The ‘OE’ is a Kiwi rite of passage, but for those travelling in a Kombi van, the trip can feel “like mixed flatting in a space the size of a ping-pong table” (Peter Calder). In Kombi Nation, Sal sets off to tour Europe with her older sister and friend; they’re joined by a dodgy male and a TV crew, recording the shenanigans. Shot guerilla style after workshopping with the young cast, Grant Lahood’s well-reviewed second feature anticipated the rise of observational ‘reality TV’, but its release was hindered by the collapse of production company Kahukura Films.
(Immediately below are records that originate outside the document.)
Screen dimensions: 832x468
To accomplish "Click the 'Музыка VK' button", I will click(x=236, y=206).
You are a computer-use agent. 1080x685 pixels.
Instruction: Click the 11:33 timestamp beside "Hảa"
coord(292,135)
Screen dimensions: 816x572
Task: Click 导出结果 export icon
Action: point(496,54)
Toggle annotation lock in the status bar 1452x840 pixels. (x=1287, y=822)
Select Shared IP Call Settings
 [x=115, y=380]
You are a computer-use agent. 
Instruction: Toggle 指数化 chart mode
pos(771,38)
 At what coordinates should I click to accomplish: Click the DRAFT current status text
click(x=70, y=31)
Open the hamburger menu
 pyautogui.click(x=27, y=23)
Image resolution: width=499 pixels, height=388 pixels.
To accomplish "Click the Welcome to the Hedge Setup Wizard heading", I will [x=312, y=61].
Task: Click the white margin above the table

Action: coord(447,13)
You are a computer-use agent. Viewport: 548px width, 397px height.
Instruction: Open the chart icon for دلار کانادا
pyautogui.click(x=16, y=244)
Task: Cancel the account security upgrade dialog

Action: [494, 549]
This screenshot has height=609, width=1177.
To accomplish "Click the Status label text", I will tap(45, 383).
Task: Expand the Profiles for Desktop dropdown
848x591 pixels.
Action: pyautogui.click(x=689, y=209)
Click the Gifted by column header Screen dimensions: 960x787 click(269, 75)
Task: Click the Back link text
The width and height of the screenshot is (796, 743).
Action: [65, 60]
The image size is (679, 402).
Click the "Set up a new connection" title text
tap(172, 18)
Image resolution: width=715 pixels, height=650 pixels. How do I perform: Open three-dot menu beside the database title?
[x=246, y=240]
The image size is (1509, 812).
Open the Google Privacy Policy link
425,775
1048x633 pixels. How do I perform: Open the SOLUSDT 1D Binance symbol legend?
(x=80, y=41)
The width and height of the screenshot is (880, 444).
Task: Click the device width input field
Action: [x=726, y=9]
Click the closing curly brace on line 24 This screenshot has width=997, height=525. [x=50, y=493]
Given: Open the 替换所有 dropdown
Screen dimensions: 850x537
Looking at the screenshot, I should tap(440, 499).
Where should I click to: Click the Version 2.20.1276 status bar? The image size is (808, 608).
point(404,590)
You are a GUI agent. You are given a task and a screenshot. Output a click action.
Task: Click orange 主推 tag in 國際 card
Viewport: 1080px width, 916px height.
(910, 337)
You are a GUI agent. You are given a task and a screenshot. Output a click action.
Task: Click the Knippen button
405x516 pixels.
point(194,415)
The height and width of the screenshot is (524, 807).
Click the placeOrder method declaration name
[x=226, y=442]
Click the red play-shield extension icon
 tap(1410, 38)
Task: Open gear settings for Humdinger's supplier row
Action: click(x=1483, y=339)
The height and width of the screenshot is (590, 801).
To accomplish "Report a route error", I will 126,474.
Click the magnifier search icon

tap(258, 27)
After a run of hit short films involving creatures on the run, Chicken marked the feature debut of director Grant Lahood. Brit Bryan Marshall stars as Dwight, a fading pop star who fakes his own death as a career move. Meanwhile a crazed fowl rights-activist (Cliff Curtis), angered at Dwight's promotions for fried chicken, plots revenge. Though the romantic black comedy tanked at the box office, the story and performances did receive some positive notice with Metro reviewer Rick Bryant finding it "very funny ... very enjoyable".
Why did the snail cross the road? This debut short from Grant (Singing Trophy, Lemming Aid) Lahood provides the answer in a four minute time-lapse adventure. With the world whizzing by at 'snail’s pace' (filmed from the snail's temporal — and aural — point of view), the mollusc-on-a-mission faces skaters, high heels, cars and Doc Martens in its epic quest for an iceberg lettuce (displayed outside Patel's Dairy, Berhampore). Snail's Pace gained festival screenings and TV sales around the world, and launched then-lighting cameraman Lahood’s directorial career.
This long-running travelling TV game show pitted towns against each other in a series of colourful physical challenges. The 1986 final takes place at Lower Hutt’s Fraser Park, where teams from Alexandra, Timaru, Whangarei (including future All Black Ian Jones) and Waihi compete for civic bragging rights. Hosted by Bill McCarthy and Paddy O’Donnell, with officials Melissa (Miss Top Town) and champion Olympic kayaker Ian Ferguson. A Taniwha, cross-dressing cheer squads, a Para Pool, and slippery slope, all make for much light entertainment malarkey.